ACTIVITY -> Give again, word for word, the line holding "The width and" and every line after it through the end of the data below. Omit pictures.

⟨

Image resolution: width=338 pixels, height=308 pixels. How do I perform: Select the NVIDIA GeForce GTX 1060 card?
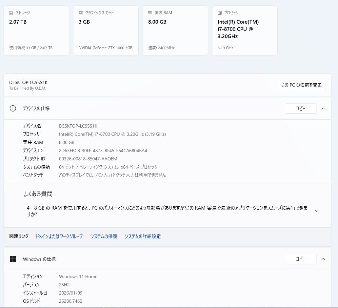106,31
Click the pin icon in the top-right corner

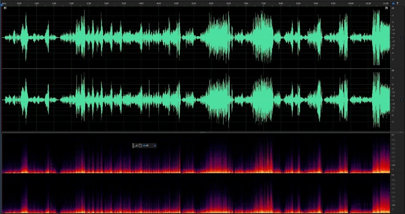[398, 3]
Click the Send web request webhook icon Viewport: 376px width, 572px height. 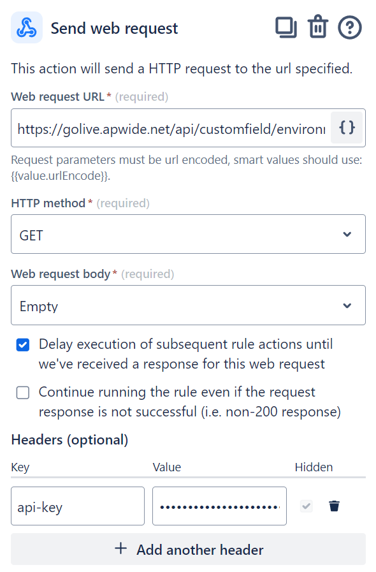27,27
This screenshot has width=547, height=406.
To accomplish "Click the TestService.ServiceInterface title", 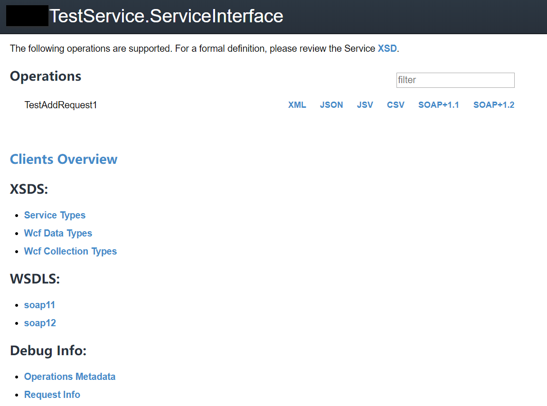I will [167, 16].
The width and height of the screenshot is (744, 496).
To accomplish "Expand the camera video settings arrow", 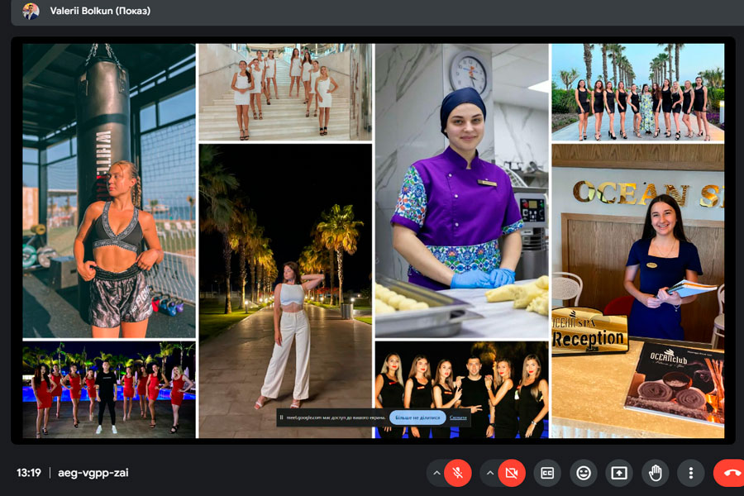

⟩

ANSWER TO THE EXERCISE ->
The width and height of the screenshot is (744, 496).
To accomplish "Expand the camera video settings arrow", 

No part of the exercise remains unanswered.